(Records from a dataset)
============================================================

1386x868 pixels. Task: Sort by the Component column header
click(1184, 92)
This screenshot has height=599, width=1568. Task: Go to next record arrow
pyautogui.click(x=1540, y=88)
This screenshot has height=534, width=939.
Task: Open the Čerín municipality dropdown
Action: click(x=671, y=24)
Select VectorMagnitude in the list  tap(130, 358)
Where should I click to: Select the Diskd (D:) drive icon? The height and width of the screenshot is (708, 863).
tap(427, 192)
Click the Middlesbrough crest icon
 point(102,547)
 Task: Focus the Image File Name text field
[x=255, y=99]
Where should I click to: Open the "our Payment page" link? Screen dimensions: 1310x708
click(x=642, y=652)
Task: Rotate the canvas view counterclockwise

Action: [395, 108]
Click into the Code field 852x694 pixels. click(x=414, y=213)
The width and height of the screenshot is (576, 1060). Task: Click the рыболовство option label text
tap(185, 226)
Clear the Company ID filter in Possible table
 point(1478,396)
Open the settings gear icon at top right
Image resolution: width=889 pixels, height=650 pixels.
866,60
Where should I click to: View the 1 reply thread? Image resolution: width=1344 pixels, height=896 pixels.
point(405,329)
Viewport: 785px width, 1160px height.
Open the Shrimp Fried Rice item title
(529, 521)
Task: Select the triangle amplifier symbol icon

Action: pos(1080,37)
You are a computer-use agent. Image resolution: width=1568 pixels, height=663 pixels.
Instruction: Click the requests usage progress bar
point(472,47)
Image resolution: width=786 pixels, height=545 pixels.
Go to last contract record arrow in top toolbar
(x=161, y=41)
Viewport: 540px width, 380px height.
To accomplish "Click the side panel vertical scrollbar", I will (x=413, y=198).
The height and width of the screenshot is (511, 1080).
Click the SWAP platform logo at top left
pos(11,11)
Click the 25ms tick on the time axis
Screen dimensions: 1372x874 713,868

============================================================

Print the line with "Image resolution: width=889" and every line after it in the entries above, exactly as written. Leave out all other lines.

Image resolution: width=889 pixels, height=650 pixels.
866,60
Where should I click to: View the 1 reply thread? Image resolution: width=1344 pixels, height=896 pixels.
point(405,329)
Viewport: 785px width, 1160px height.
Open the Shrimp Fried Rice item title
(529, 521)
Task: Select the triangle amplifier symbol icon

Action: pos(1080,37)
You are a computer-use agent. Image resolution: width=1568 pixels, height=663 pixels.
Instruction: Click the requests usage progress bar
point(472,47)
Image resolution: width=786 pixels, height=545 pixels.
Go to last contract record arrow in top toolbar
(x=161, y=41)
Viewport: 540px width, 380px height.
To accomplish "Click the side panel vertical scrollbar", I will (x=413, y=198).
The height and width of the screenshot is (511, 1080).
Click the SWAP platform logo at top left
pos(11,11)
Click the 25ms tick on the time axis
Screen dimensions: 1372x874 713,868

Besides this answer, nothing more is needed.